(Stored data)
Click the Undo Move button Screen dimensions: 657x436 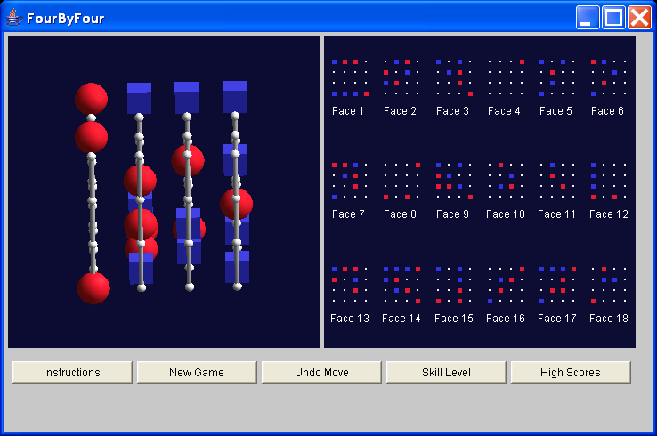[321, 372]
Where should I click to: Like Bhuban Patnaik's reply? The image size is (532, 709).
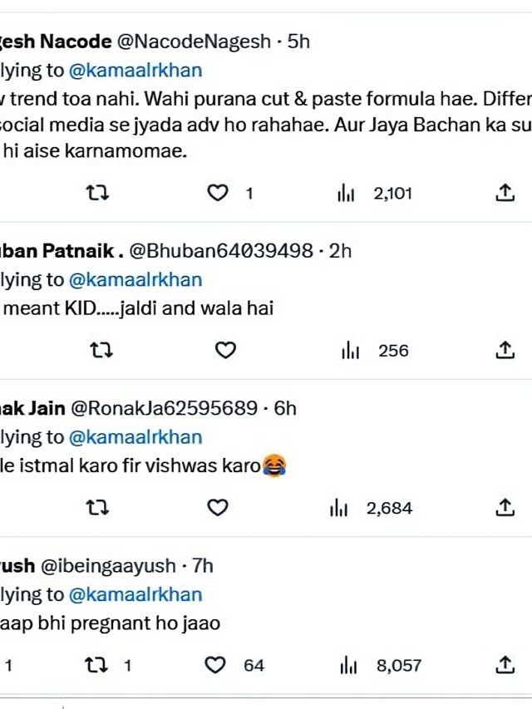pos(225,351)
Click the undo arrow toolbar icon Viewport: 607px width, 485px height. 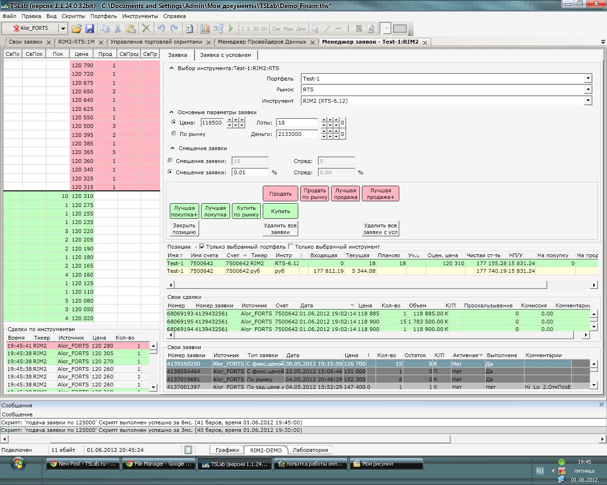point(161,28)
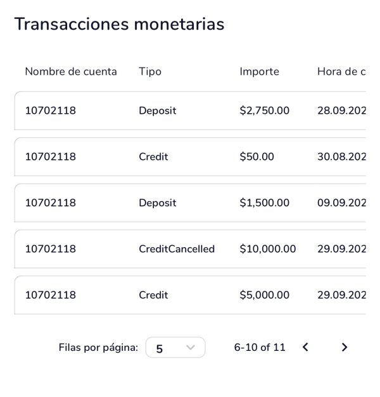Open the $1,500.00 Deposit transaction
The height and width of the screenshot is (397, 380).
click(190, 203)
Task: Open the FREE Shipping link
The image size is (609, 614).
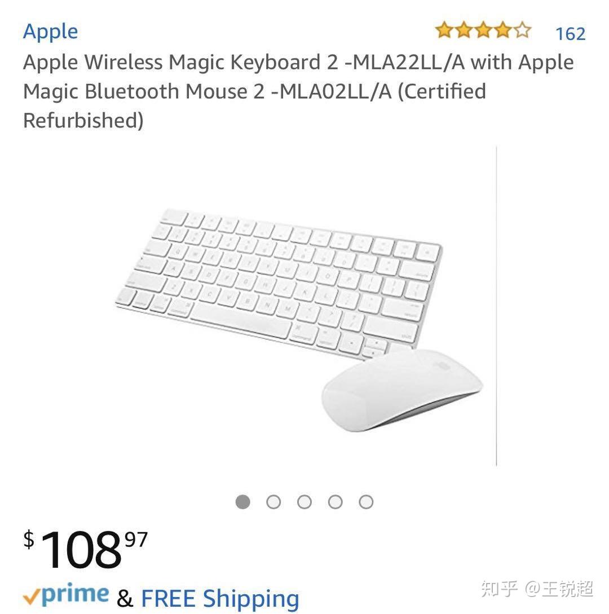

* * *

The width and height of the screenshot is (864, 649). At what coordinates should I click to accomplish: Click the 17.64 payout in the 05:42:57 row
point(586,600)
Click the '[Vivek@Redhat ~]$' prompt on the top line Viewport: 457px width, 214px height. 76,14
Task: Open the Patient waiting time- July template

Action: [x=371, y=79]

▶ **WHAT THE TASK REQUIRES**: Which lines above run from the one containing "Task: Open the FREE Shipping link" to the one containing "The image size is (609, 614)."? Give them again exactly, both ends included.

▶ **PROBLEM SOLUTION**:
Task: Open the FREE Shipping link
The image size is (609, 614).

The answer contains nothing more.